In a recent interview, Hall of Fame trainer Teddy Atlas has questioned the all-time great label that many observers place on former undisputed heavyweight champion Mike Tyson.
Tyson, the youngest boxer to ever win a heavyweight championship, was the first heavyweight to hold the WBA, WBC and IBF titles simultaneously.
In his younger days, Atlas assisted legendary trainer Cus D'Amato in developing the skills of a teenage Tyson. Atlas was removed from the camp in 1982 following an altercation with a 15-year-old Tyson. Atlas claimed Tyson had been sexually inappropriate with an 11-year-old female relative of Atlas - which led to an incident where Atlas put a handgun to Tyson's ear and threatened to kill him.
While Atlas gives high praise to the skillset of Tyson, he's not convinced that Tyson was an overall 'great' fighter.
“I don’t know if he was ever great,” Atlas said on the Lex Fridman Podcast. “I know he was sensational.

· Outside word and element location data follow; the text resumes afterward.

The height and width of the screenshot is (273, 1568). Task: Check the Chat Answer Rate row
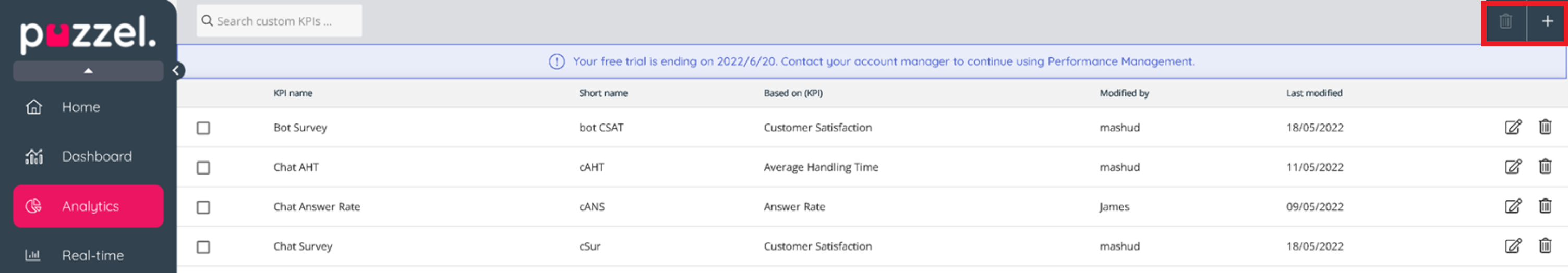pos(203,207)
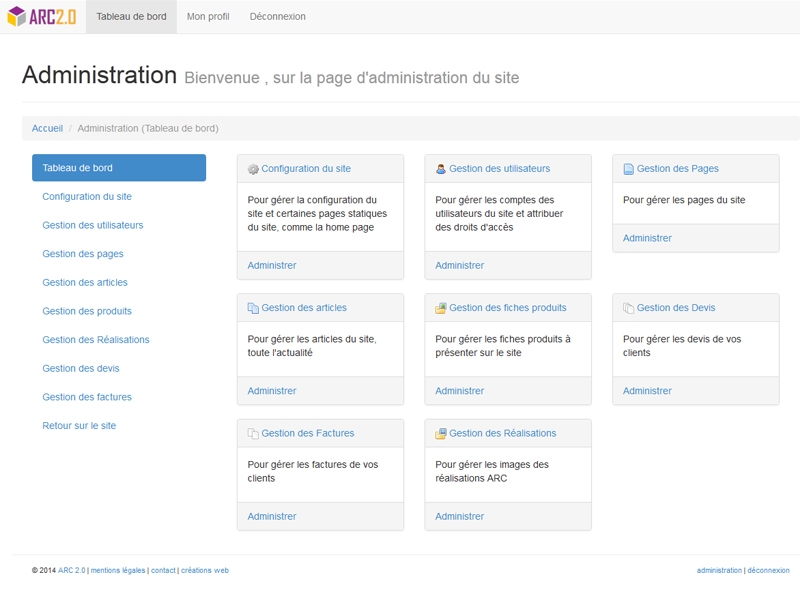Click the Gestion des Devis card title

tap(676, 308)
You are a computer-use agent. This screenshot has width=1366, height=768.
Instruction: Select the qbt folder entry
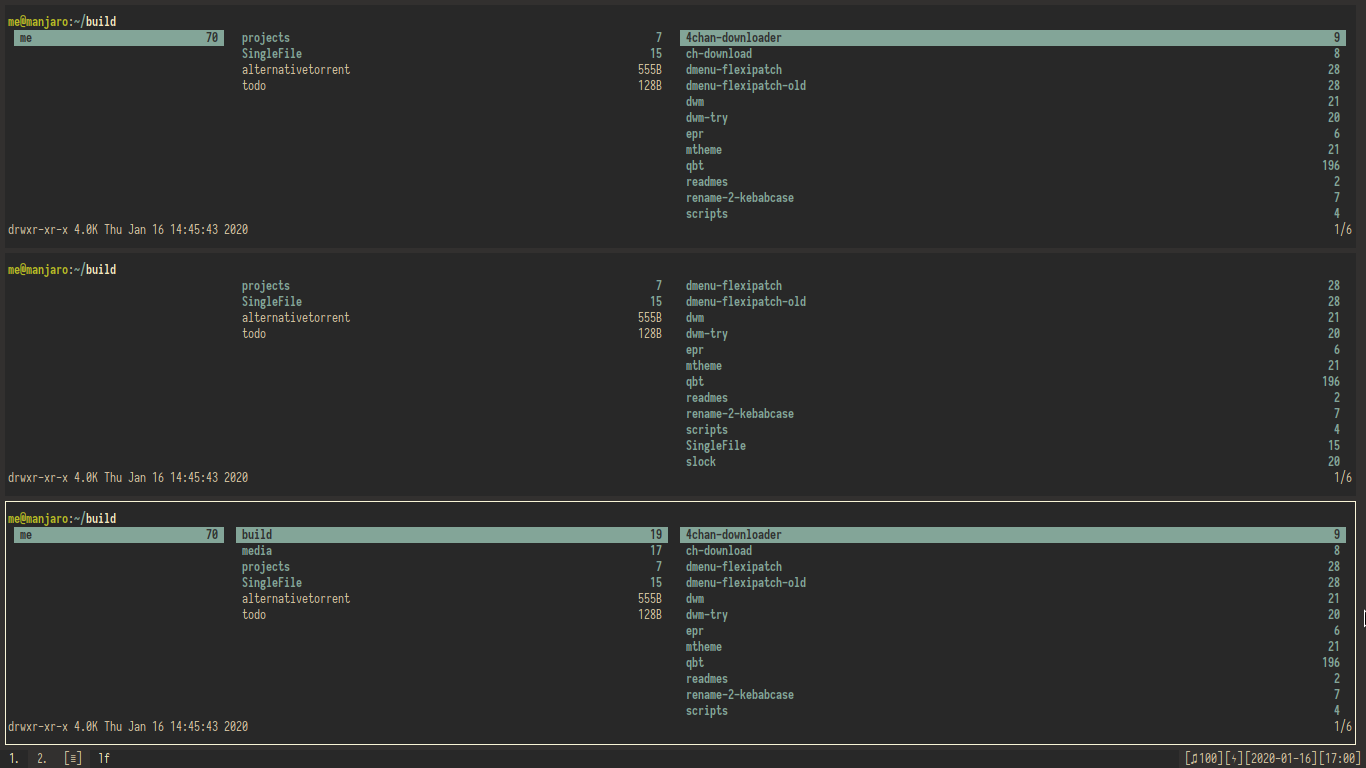click(x=694, y=165)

I know he was the greatest mix of maybe speed and power ever. I know he was one of the greatest punchers from either side of the plate, left or right. There’s been great punchers with just the right hand like Earnie Shavers and Deontay Wilder and Max Baer. I don’t know if there’s ever been anyone who could punch as good as [Tyson] did on either side with either hand other than Joe Louis and a few others.

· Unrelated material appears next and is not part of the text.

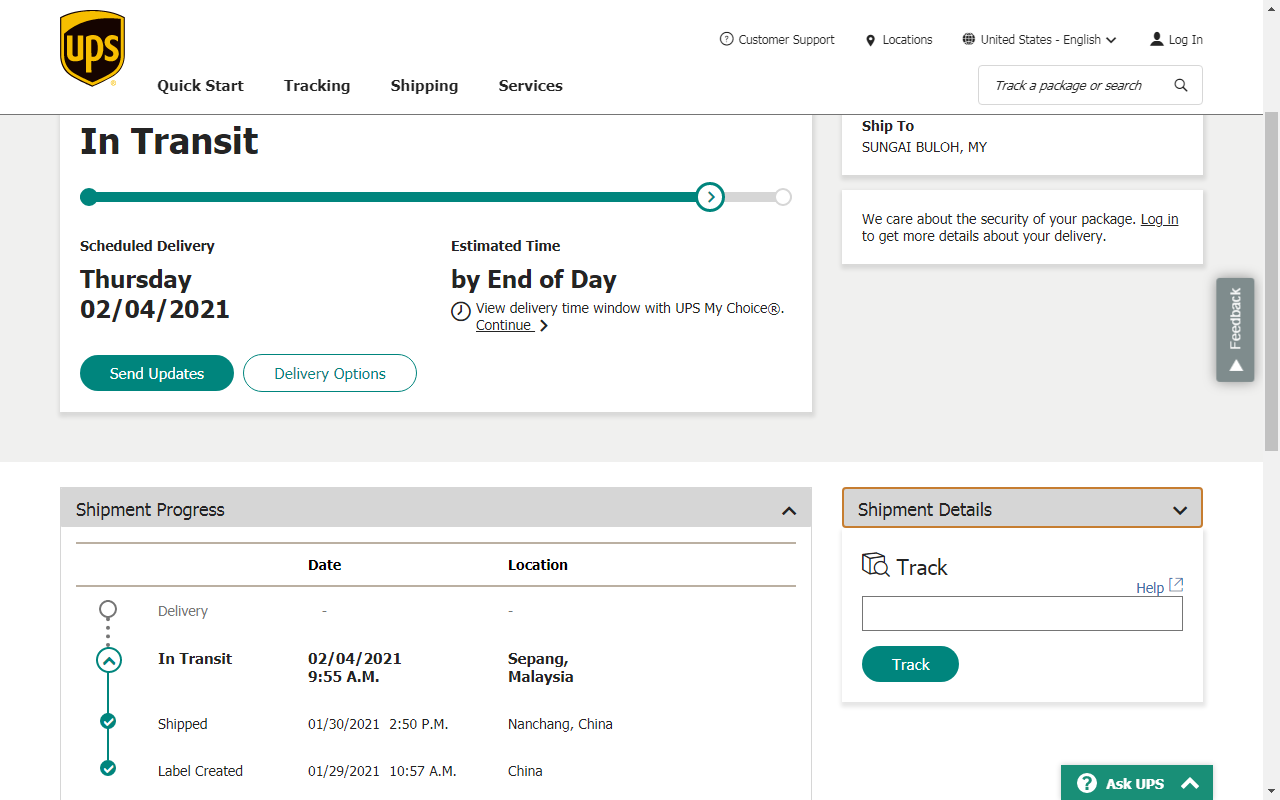Open the Quick Start menu

tap(200, 86)
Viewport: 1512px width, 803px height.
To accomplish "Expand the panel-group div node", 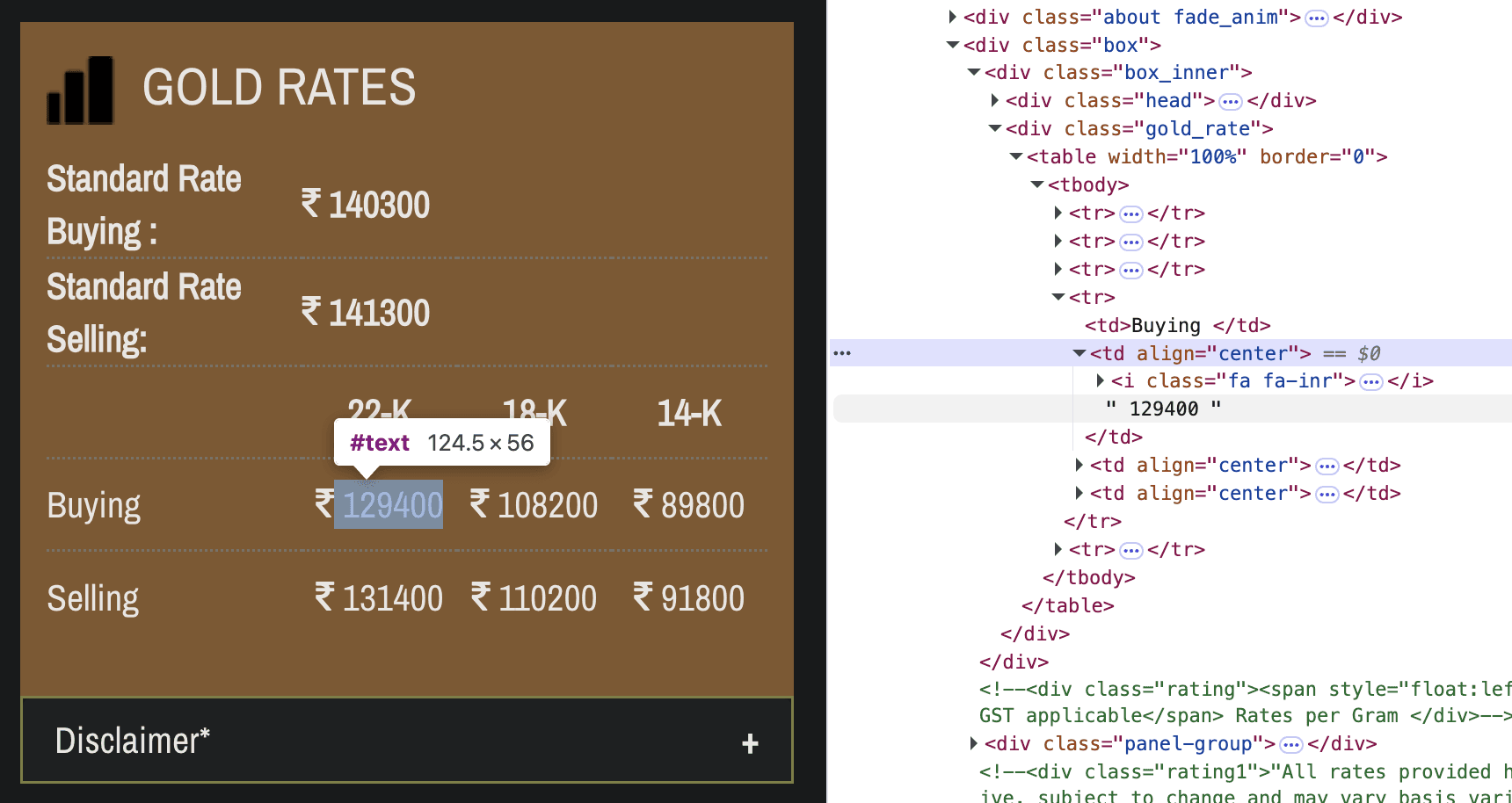I will tap(973, 743).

“I don’t know if there’s ever been such a combination of speed and power to that pure level that he had, and it was a pure level. I don’t know if there was ever as good a fighter as Tyson was for maybe one night he was great. He wasn’t tested, but he might have been ready to be tested that one night against Michael Spinks when he took him apart in 90 seconds. I think I saw a great fighter that night. I don’t think you can be great unless you have all the requirements of being great.”
Atlas went further to explain what it takes to be regarded as an overall 'great' fighter.
“To not rely on someone else’s weakness to be strong, to be strong on your own,” Atlas said. “Too often, [Tyson] relied on other people’s weakness, whether it’s by being intimidated or whether it was because his talent was so much greater than theirs that it was like putting a monster truck in there with a Volkswagen.
“The Volkswagen was going to get crushed. No matter how much horsepower the Volkswagen might’ve had under the hood, it was going to get crushed. The monster truck was not going to allow it to be a contest. To be able to find a way when your talent wasn’t enough – he didn’t find a way when his talent wasn’t enough.”
To further his viewpoint on the matter, Atlas cited Tyson's upset loss to Buster Douglas in 1990, and a pair of upset defeats to Evander Holyfield in 1996 and 1997.
“A fight is not a fight until there’s something to overcome,” Atlas said. “Until then, it’s just an athletic exhibition contest. Yeah, who’s a better athlete? Who’s got more quick twitch fibers? Who’s more developed in those physical areas?
“But a fight is not a fight until there’s something to overcome. So, if you go by my definition, not Webster’s, pretend it means something, Mike Tyson was only in five, six fights in his life. The fights where there was something to overcome, he didn’t overcome it.”